Friday, October 09, 2009

American Idiot: The Review



So I finally got to go and see this production a couple weeks ago and overall it just made me so happy, I can't even tell you. Michael Mayer really managed to pull out a fairly coherent storyline to pull the songs of American Idiot together, and I was truly impressed. The first number (of course, the song American Idiot) I was a little stunned by the whole thing and not sure if I was going to cheer or laugh because it was just so ODD hearing the familiar music but in such a different context. But that feeling basically subsided and I got into the story after that, wondering how it would all come together. And come together it did.



I don't want to give too much away, as they are talking about the show traveling, so hopefully you'll all get a chance to see it! But there are a couple things I want to talk about. One, "my" portrayal (aka the character "Whatsername") was absolutely fabulous. A take no shit punk rock chick who I felt proud to share a chosen name with (and I was SO GLAD that she kicked Johnny to the curb after he acted a complete self-centered violent asshole). Honestly everyone had a great voice on stage but I was blown away by her (Rebecca Naomi Jones). St. Jimmy (Tony Vincent), Tunny (Matt Caplan) and Heather (Mary Faber) were especially amazing as well.

The more in depth thing I wanted to discuss was this really interesting sequence with totally Orientalist themes. The play follows three men as the protagonists, and one goes off to war. He is injured and while he is in the hospital he has a dream sequence featuring an "Extraordinary Girl" (live version of the song below).


This Extraordinary Girl is lowered from the ceiling in a full Afghan style blue burqa and is then revealed to be in an "I Dream of Jeannie" sort of outfit. Naturally, right there I was going, "um, what's going on here?" But as the scene evolved and I realized this was a dream the soldier was having I actually rather liked it's inclusion. It just seemed to SO ACCURATELY capture the fantasy that men are presented with to justify our being in Afghanistan, and to entice them to go. Those poor helpless women, "so sick of crying" who are perfect and beautiful if only their repressive men would let them take off their veils. And those manly American men, must rescue them! It was a REALLY interesting sequence, with so much going on with race and religion and gender and nationalism that I think I'd want to see it a couple more times and really dissect it in the context of the rest of the play.

This isn't the only time race and gender are present in the story, there is a lot that goes on with Whatsername and Johnny, as I already mentioned, as well. And there is sort of an over-arching theme of the alienation of white youth in suburbia, I think. Because all three of the protagonists are cast as white men, by the way. But there was a real sense to me that, conscious or not, there is a lot being discussed, both in the album and the play, about the cultural loneliness that many white teens feel. I know I felt that way for a long time, that I had "no culture", because all the markers of "culture" seemed to be retained by specific ethnic communities (both white ethnics and people of color) and I was "just white".

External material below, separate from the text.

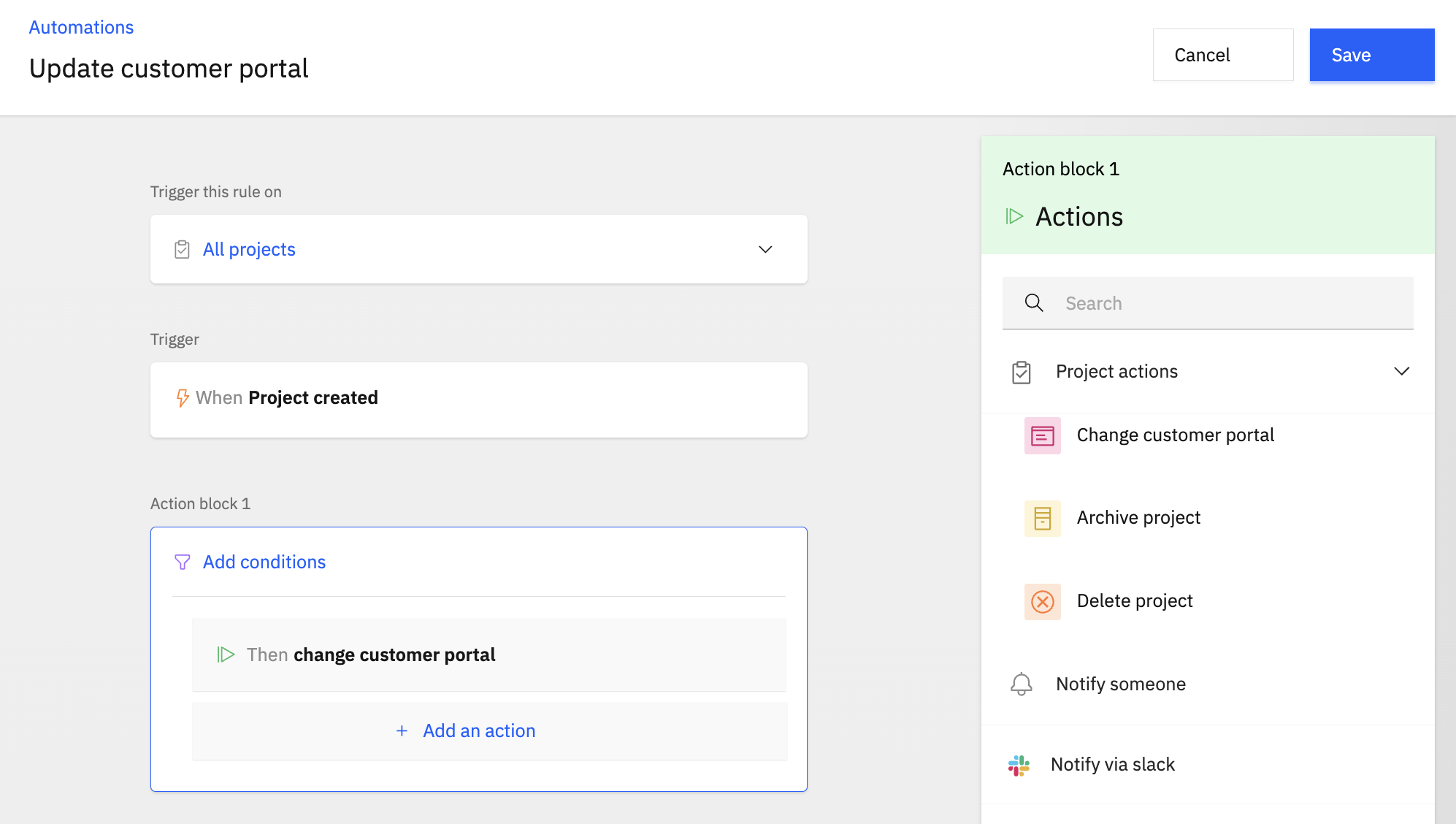Click the search magnifier icon

click(1034, 303)
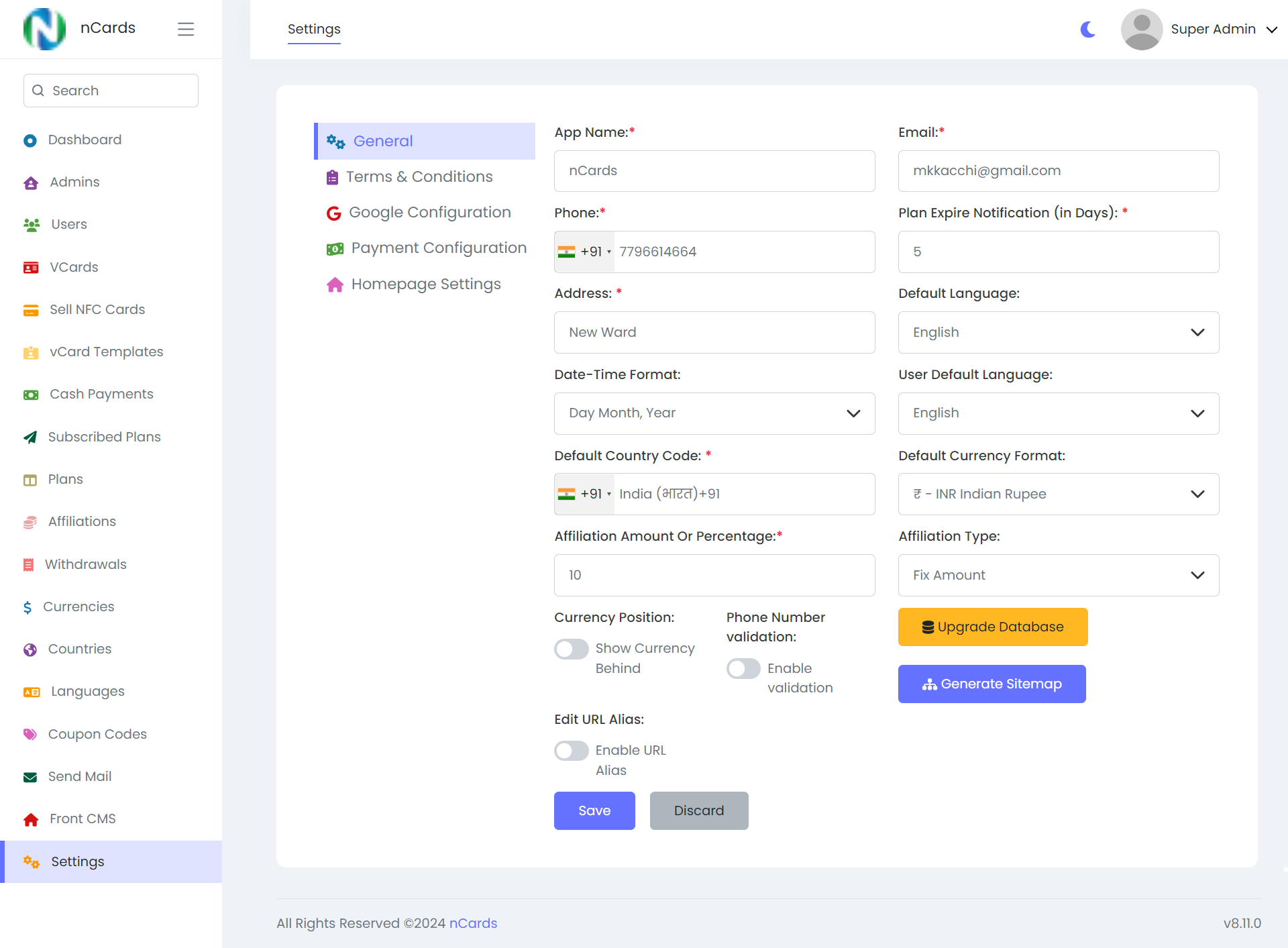Image resolution: width=1288 pixels, height=948 pixels.
Task: Enable URL Alias toggle
Action: [571, 750]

Well, that "just white" is not some crazy random happenstance. The first thing demanded of white ethnic peoples when they landed in this country is to try and destroy anything that made them different from the normative. If you couldn't "fit in" you were exploited and marginalized. And anyone with the right features (that is: Anglo features) had the potential to avoid this, if they conformed. And so our ancestors did. And I think white youth have been rather lost without that ever since. I saw a lot of this in the subtext of the play as well.